__Task instructions__:
Could you transcribe the material below exactly, without leaving out a single line?

__Material provided__:
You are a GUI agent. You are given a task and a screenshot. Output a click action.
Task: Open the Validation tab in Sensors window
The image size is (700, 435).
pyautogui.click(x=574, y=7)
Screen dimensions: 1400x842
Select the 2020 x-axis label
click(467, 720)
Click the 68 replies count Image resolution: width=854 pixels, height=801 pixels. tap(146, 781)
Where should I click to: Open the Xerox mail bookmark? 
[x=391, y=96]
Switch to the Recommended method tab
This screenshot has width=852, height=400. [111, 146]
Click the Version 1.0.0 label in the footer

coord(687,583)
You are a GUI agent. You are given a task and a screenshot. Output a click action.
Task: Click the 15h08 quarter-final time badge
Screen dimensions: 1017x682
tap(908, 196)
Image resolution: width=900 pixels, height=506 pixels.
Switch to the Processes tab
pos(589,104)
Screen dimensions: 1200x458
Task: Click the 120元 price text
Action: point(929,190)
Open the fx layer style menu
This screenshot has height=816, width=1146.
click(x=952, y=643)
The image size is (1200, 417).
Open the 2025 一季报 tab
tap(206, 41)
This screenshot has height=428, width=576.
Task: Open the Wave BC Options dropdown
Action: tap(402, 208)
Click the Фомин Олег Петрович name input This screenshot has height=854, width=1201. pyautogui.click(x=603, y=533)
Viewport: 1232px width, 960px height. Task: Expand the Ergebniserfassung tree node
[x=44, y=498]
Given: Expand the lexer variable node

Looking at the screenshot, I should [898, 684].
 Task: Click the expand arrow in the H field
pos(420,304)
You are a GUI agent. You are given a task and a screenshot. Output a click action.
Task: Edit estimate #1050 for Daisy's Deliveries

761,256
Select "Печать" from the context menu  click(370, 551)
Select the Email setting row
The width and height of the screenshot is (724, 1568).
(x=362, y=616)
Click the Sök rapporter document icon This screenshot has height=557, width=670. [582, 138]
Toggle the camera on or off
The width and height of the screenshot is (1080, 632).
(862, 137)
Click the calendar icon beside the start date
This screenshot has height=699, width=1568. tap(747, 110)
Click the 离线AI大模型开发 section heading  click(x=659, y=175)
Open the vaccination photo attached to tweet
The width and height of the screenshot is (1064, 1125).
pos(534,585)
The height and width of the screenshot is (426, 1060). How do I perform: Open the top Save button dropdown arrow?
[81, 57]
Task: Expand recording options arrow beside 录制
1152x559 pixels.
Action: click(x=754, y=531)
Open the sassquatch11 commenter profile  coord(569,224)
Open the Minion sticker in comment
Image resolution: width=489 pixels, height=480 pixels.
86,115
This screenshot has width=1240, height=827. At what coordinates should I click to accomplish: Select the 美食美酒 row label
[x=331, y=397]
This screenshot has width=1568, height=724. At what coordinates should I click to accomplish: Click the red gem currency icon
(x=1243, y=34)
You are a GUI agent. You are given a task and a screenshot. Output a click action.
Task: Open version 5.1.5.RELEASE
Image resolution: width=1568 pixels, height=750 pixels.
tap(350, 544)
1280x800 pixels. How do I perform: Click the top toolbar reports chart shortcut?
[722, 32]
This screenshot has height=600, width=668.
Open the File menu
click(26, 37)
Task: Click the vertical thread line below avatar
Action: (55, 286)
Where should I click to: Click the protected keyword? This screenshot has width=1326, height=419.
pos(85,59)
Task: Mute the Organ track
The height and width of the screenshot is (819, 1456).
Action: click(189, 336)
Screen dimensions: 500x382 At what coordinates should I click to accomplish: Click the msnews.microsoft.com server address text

__Finished task__:
You are a GUI agent. You are given a task and a screenshot. Output a click action.
Task: Open the Validation tab in Sensors window
The image size is (700, 435).
pyautogui.click(x=574, y=7)
Screen dimensions: 1400x842
Select the 2020 x-axis label
click(467, 720)
Click the 68 replies count Image resolution: width=854 pixels, height=801 pixels. tap(146, 781)
Where should I click to: Open the Xerox mail bookmark? 
[x=391, y=96]
Switch to the Recommended method tab
This screenshot has width=852, height=400. [111, 146]
Click the Version 1.0.0 label in the footer

coord(687,583)
You are a GUI agent. You are given a task and a screenshot. Output a click action.
Task: Click the 15h08 quarter-final time badge
Screen dimensions: 1017x682
tap(908, 196)
Image resolution: width=900 pixels, height=506 pixels.
Switch to the Processes tab
pos(589,104)
Screen dimensions: 1200x458
Task: Click the 120元 price text
Action: point(929,190)
Open the fx layer style menu
This screenshot has height=816, width=1146.
click(x=952, y=643)
The image size is (1200, 417).
Open the 2025 一季报 tab
tap(206, 41)
This screenshot has height=428, width=576.
Task: Open the Wave BC Options dropdown
Action: tap(402, 208)
Click the Фомин Олег Петрович name input This screenshot has height=854, width=1201. pyautogui.click(x=603, y=533)
Viewport: 1232px width, 960px height. Task: Expand the Ergebniserfassung tree node
[x=44, y=498]
Given: Expand the lexer variable node

Looking at the screenshot, I should [898, 684].
 Task: Click the expand arrow in the H field
pos(420,304)
You are a GUI agent. You are given a task and a screenshot. Output a click action.
Task: Edit estimate #1050 for Daisy's Deliveries

761,256
Select "Печать" from the context menu  click(370, 551)
Select the Email setting row
The width and height of the screenshot is (724, 1568).
(x=362, y=616)
Click the Sök rapporter document icon This screenshot has height=557, width=670. [582, 138]
Toggle the camera on or off
The width and height of the screenshot is (1080, 632).
(862, 137)
Click the calendar icon beside the start date
This screenshot has height=699, width=1568. tap(747, 110)
Click the 离线AI大模型开发 section heading  click(x=659, y=175)
Open the vaccination photo attached to tweet
The width and height of the screenshot is (1064, 1125).
pos(534,585)
The height and width of the screenshot is (426, 1060). How do I perform: Open the top Save button dropdown arrow?
[81, 57]
Task: Expand recording options arrow beside 录制
1152x559 pixels.
Action: click(x=754, y=531)
Open the sassquatch11 commenter profile  coord(569,224)
Open the Minion sticker in comment
Image resolution: width=489 pixels, height=480 pixels.
86,115
This screenshot has width=1240, height=827. At what coordinates should I click to accomplish: Select the 美食美酒 row label
[x=331, y=397]
This screenshot has width=1568, height=724. At what coordinates should I click to accomplish: Click the red gem currency icon
(x=1243, y=34)
You are a GUI agent. You are given a task and a screenshot. Output a click action.
Task: Open version 5.1.5.RELEASE
Image resolution: width=1568 pixels, height=750 pixels.
tap(350, 544)
1280x800 pixels. How do I perform: Click the top toolbar reports chart shortcut?
[722, 32]
This screenshot has height=600, width=668.
Open the File menu
click(26, 37)
Task: Click the vertical thread line below avatar
Action: (55, 286)
Where should I click to: Click the protected keyword? This screenshot has width=1326, height=419.
pos(85,59)
Task: Mute the Organ track
The height and width of the screenshot is (819, 1456).
Action: click(189, 336)
Screen dimensions: 500x382 At what coordinates should I click to accomplish: Click the msnews.microsoft.com server address text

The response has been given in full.